### TEXT PROVIDED ###

In November, an Israeli-led assassination effort targeted senior Islamic Jihad leader Bahaa Abu el-Atta and his wife, reporting that it killed them both as they were sleeping in their home in Gaza. Armed factions of Islamic Jihad retaliated by launching homemade rockets and mortars toward southern Israel. The ensuing two days of combat also killed thirty-four Palestinians, sixteen of whom were civilians and five of whom were children. No Israelis were killed.
Mainstream media outlets, such as NBC, focused on the disruption of Israeli lives, describing how 200 rockets launched from Gaza into Israeli towns “stunned” citizens. A French outlet described an Israel-Gaza “escalation” in violence, as rockets “rained down” and brought Israeli communities “to a standstill.” Both sources deemphasized the loss of Palestinian lives.
“We had thirty-four Palestinians killed,” Diana Buttu, Palestinian political analyst and lawyer, tells The Progressive. “All of this was distorted [in media coverage] and focused on the response to Israel’s assassination policy; not the assassination policy itself.”
A study published in December 2018 by the Canadian data analytics firm 416Labs, found that the Israeli point of view dominated the U.S. mainstream media. Words like “Palestine refugee” and “occupation” used in reference to the Palestinian experience were found to have declined in coverage by 93 percent and 85 percent, respectively, over the past fifty years.

###

## TASK
Rewrite the passage on Gaza media coverage between "In November, an" and "of Palestinian lives.", inclusive, putting "improvised" in place of "homemade". You won't need the listing at all.

### SUPPLIED MATERIAL ###

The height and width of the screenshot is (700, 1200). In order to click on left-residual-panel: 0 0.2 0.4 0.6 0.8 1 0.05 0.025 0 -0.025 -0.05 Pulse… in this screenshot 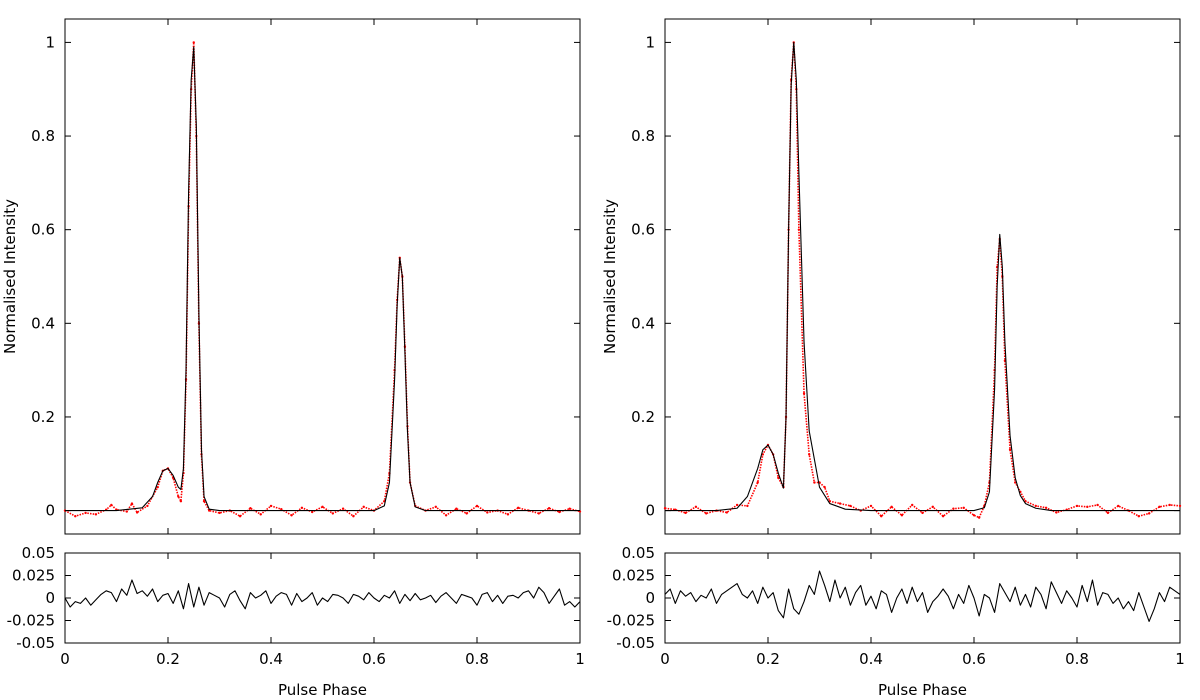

###

## ANSWER BOX
In November, an Israeli-led assassination effort targeted senior Islamic Jihad leader Bahaa Abu el-Atta and his wife, reporting that it killed them both as they were sleeping in their home in Gaza. Armed factions of Islamic Jihad retaliated by launching improvised rockets and mortars toward southern Israel. The ensuing two days of combat also killed thirty-four Palestinians, sixteen of whom were civilians and five of whom were children. No Israelis were killed.
Mainstream media outlets, such as NBC, focused on the disruption of Israeli lives, describing how 200 rockets launched from Gaza into Israeli towns “stunned” citizens. A French outlet described an Israel-Gaza “escalation” in violence, as rockets “rained down” and brought Israeli communities “to a standstill.” Both sources deemphasized the loss of Palestinian lives.